EXERCISE INSTRUCTIONS → Every line of the data below is to be given again as it appears, with the images removed.

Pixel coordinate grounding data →
################
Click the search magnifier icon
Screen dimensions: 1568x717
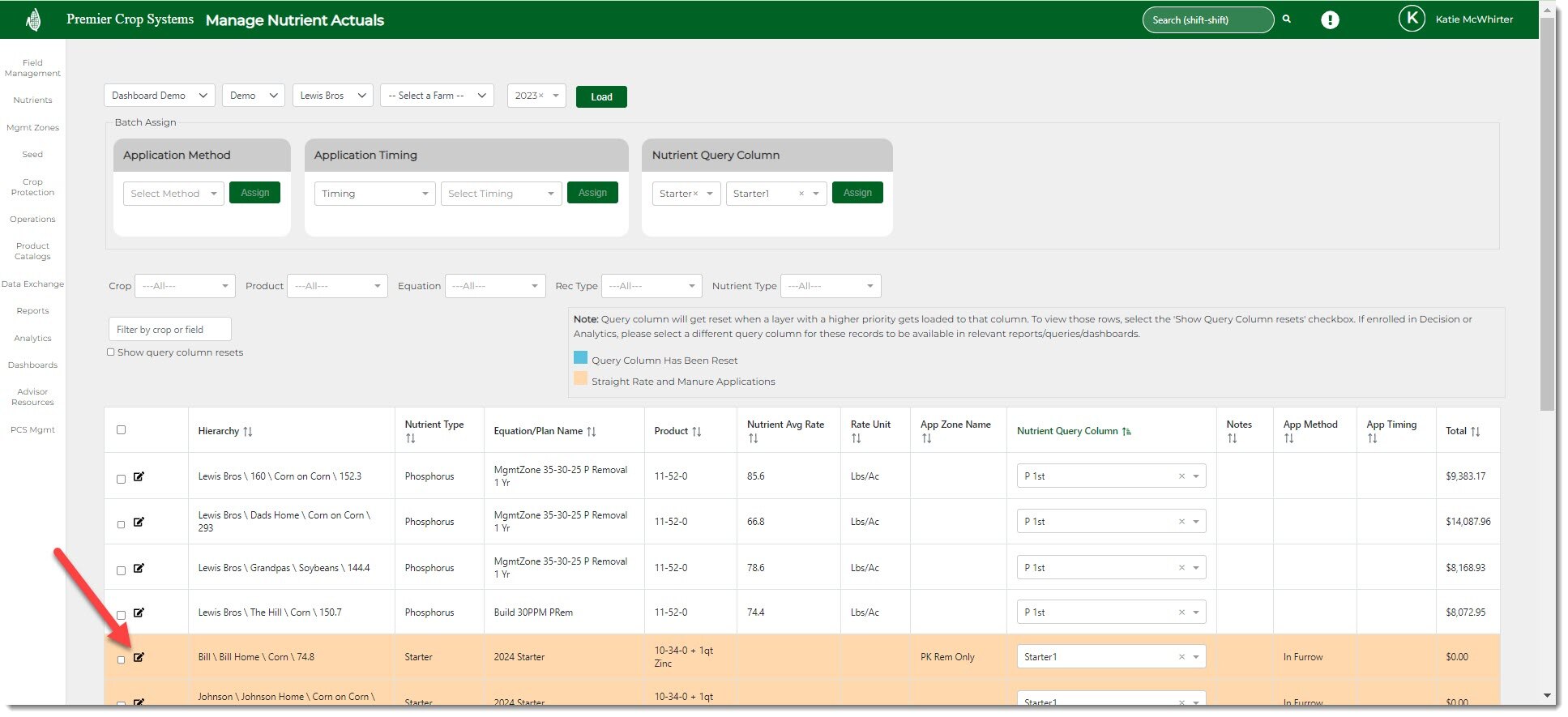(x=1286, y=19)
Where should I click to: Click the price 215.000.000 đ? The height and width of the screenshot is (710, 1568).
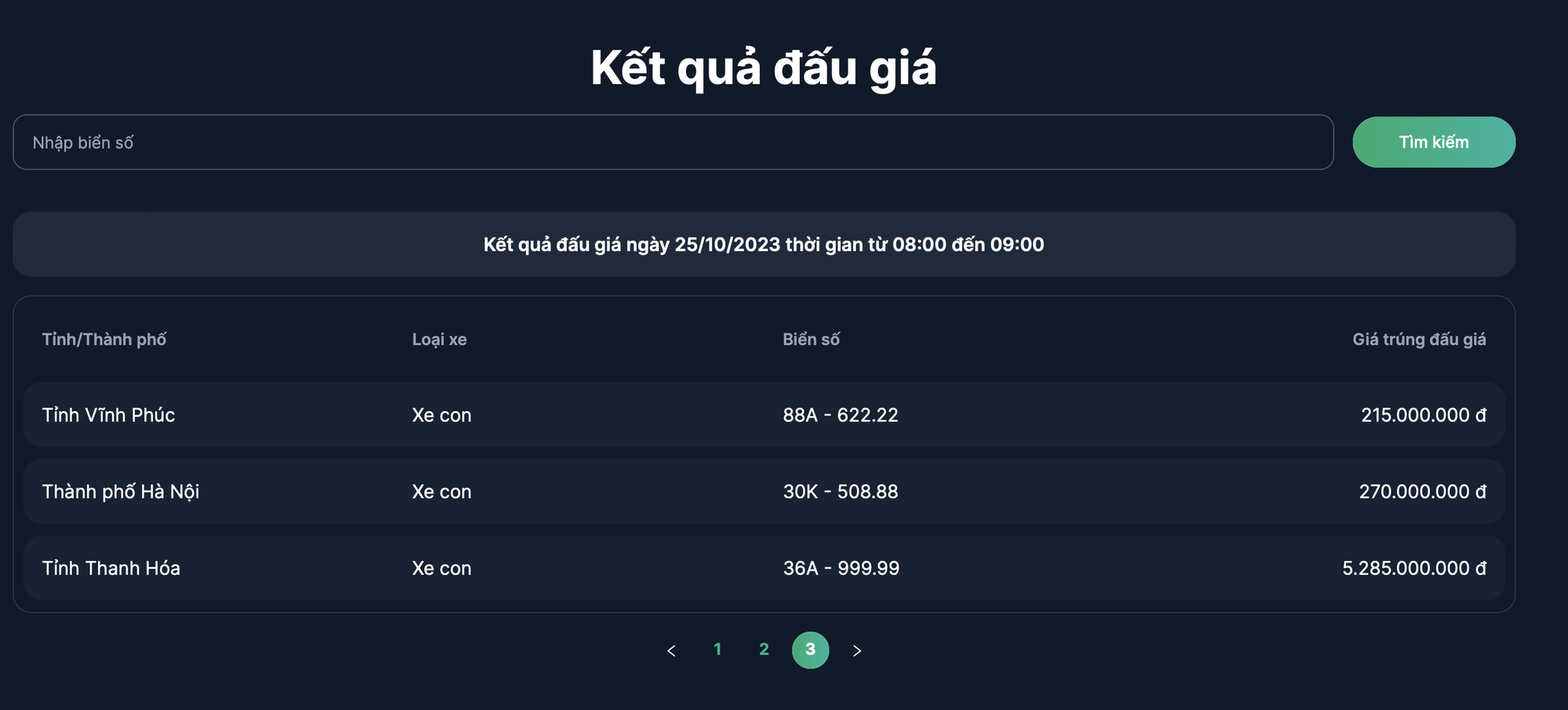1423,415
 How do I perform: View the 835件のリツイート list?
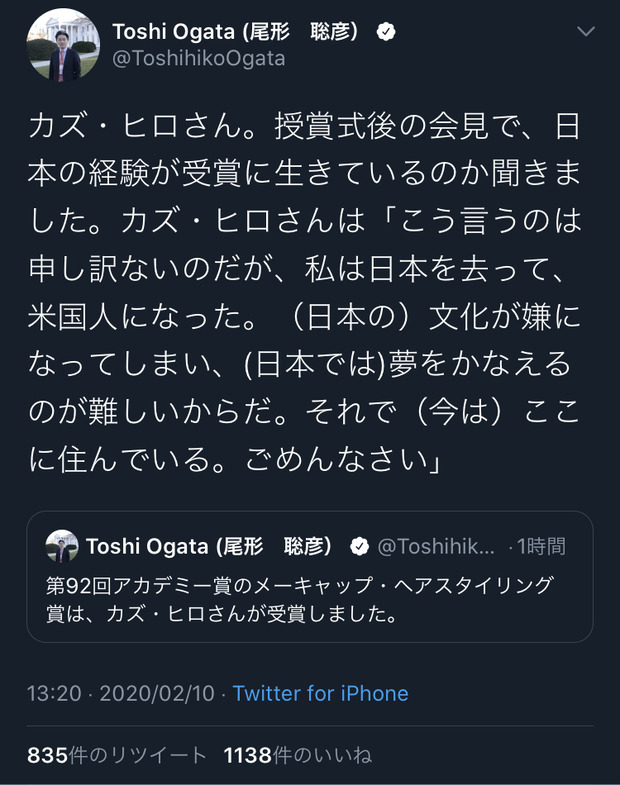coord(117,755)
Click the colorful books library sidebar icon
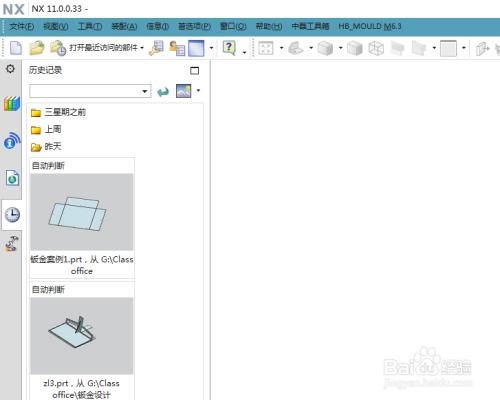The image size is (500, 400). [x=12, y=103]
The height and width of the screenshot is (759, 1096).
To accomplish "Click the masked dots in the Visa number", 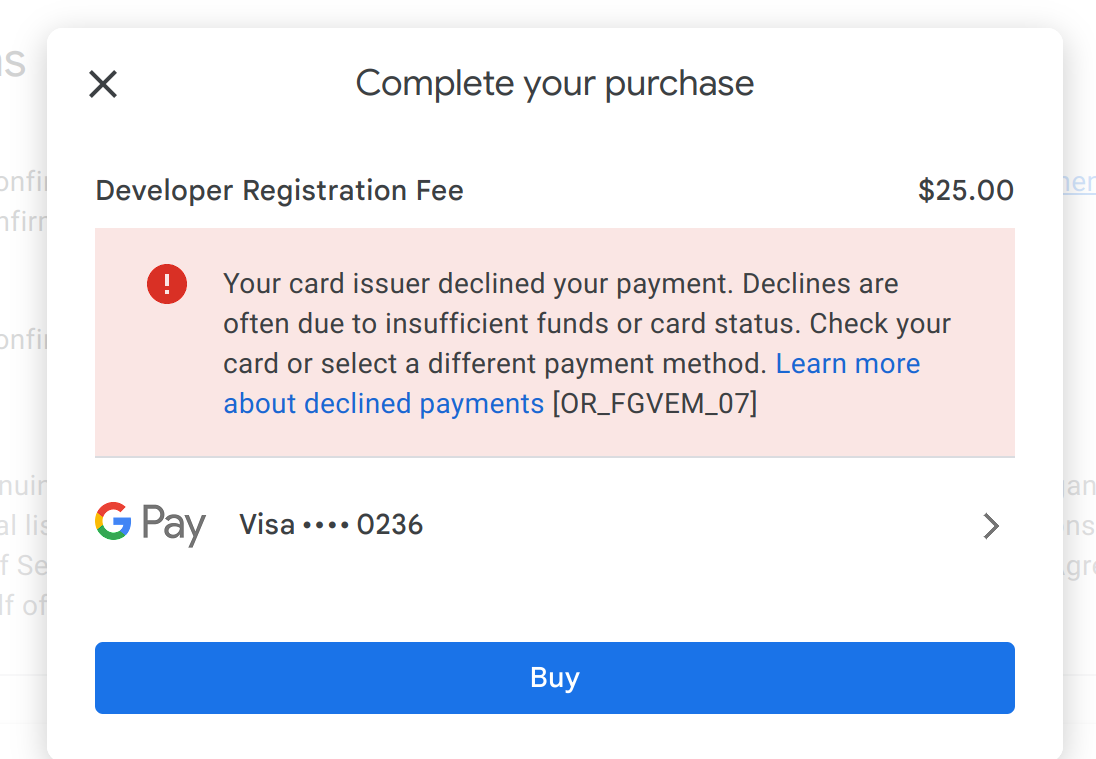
################
TASK RESULT →
Click the search magnifier icon
Screen dimensions: 1568x717
(x=1286, y=19)
Where should I click to: Click the price 215.000.000 đ? The height and width of the screenshot is (710, 1568).
1423,415
 How do I perform: View the 835件のリツイート list?
coord(117,755)
Click the colorful books library sidebar icon
The image size is (500, 400). [x=12, y=103]
The height and width of the screenshot is (759, 1096).
To accomplish "Click the masked dots in the Visa number", 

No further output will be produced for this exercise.